Для заказчиков использование SOC провайдера означает снижение операционных рисков, соответствие регуляторным требованиям и повышение общей надежности облачного сервиса. В современных условиях, когда киберугрозы становятся все более изощренными, наличие собственного центра мониторинга переходит из категории конкурентных преимуществ облачного провайдера в обязательное требование к нему.
Технологические тенденции будущего
Современные облачные инфраструктуры сталкиваются с быстро меняющимся ландшафтом угроз, требующим постоянной эволюции защитных механизмов. Ключевые технологические тренды существенно влияют на подходы к обеспечению безопасности в облаке.
Искусственный интеллект и машинное обучение, комментирует Иван Гузев, становятся основой для современных систем мониторинга и реагирования. Они позволяют не только автоматизировать обнаружение событий ИБ, а также повысить точность анализа угроз за счет обработки данных в реальном времени, но и анализировать данные о киберугрозах, полученные ранее.
Мошенники тоже стали часто применять ИИ в своих атаках, что привело к «гонке вооружений» между злоумышленниками и безопасниками.
Рост сложных целенаправленных атак, особенно использующих уязвимости «нулевого дня» (0-day), способствует развитию принципа «нулевого доверия» (Zero Trust).

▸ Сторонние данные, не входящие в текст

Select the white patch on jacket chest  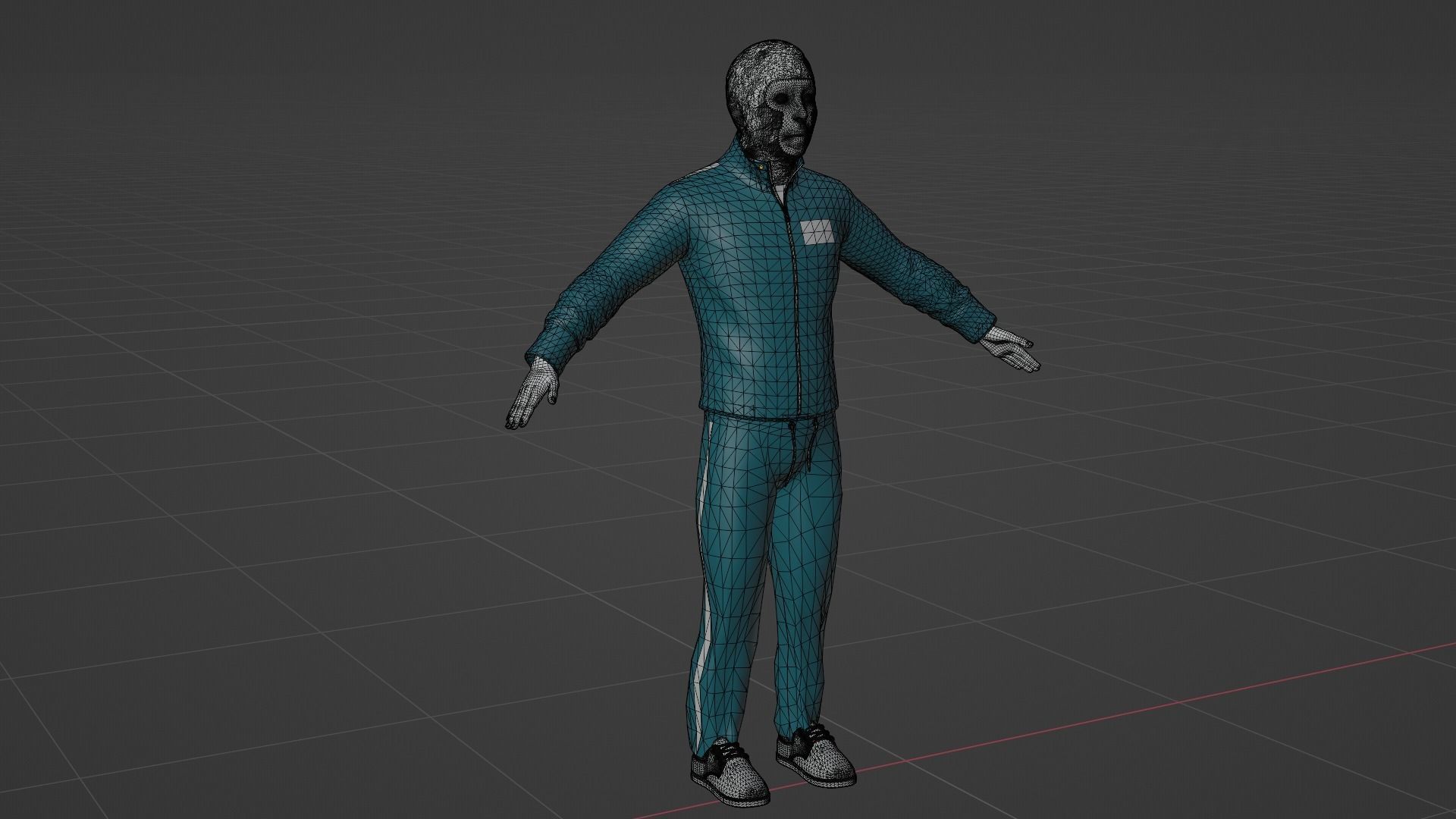(x=816, y=231)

Этот подход предполагает постоянную проверку подлинности для всех запросов, минимизируя риски перемещения злоумышленников в системе.
Развитие квантовых вычислений открывает перспективы для новых криптографических алгоритмов, но одновременно ставит под угрозу современные методы шифрования и требует подготовки к переходу на постквантовые стандарты.
Например, квантовые алгоритмы могут обеспечить генерацию абсолютно случайных чисел и усилить механизмы шифрования, делая коммуникации в облаке практически неуязвимыми для классических атак. С другой стороны, квантовые вычисления ставят под угрозу существующие стандарты криптографии, на которых сегодня базируется безопасность облачных сервисов, — рано или поздно это потребует перехода на постквантовые криптографические стандарты
Особую остроту приобретают риски, связанные с уязвимостями в цепочках поставок. Компрометация одного звена может привести к нарушению безопасности всей облачной инфраструктуры, что требует тщательного аудита сторонних компонентов.
Эти факторы формируют комплексный вызов для специалистов по безопасности. Будущее облачной кибербезопасности будет зависеть от способности экспертов внедрять новые технологии.
Выводы
Облачные технологии стали важной частью цифровизации бизнеса, особенно после ухода иностранных вендоров. Российский рынок облачных услуг продолжает расти, но вместе с ним растут и киберугрозы, что требует более серьезного подхода к безопасности.
Главное в защите облачных данных — правильно распределить обязанности между провайдером и клиентом. В зависимости от типа сервиса (IaaS, PaaS или SaaS) зоны ответственности будут разными. Также при выборе провайдера важно обратить внимание на наличие у него лицензий ФСТЭК и ФСБ России, а также сертификатов в области информационной безопасности.
Для надежной защиты стоит использовать современные инструменты, в том числе NGFW, системы обнаружения атак, двухфакторную аутентификацию и круглосуточный мониторинг угроз. При этом нужно соблюдать требования российских законов о персональных данных и защите КИИ. Клиентам тоже не стоит оставаться в стороне — важно контролировать доступ и обучать сотрудников.
В будущем облачную безопасность будут определять новые технологии: системы на основе ИИ, модель «нулевого доверия» и защита от квантовых дешифраторов. Но уже сейчас компании могут снизить риски, если выберут надежного провайдера, внедрят современные средства защиты и четко разделят зоны ответственности.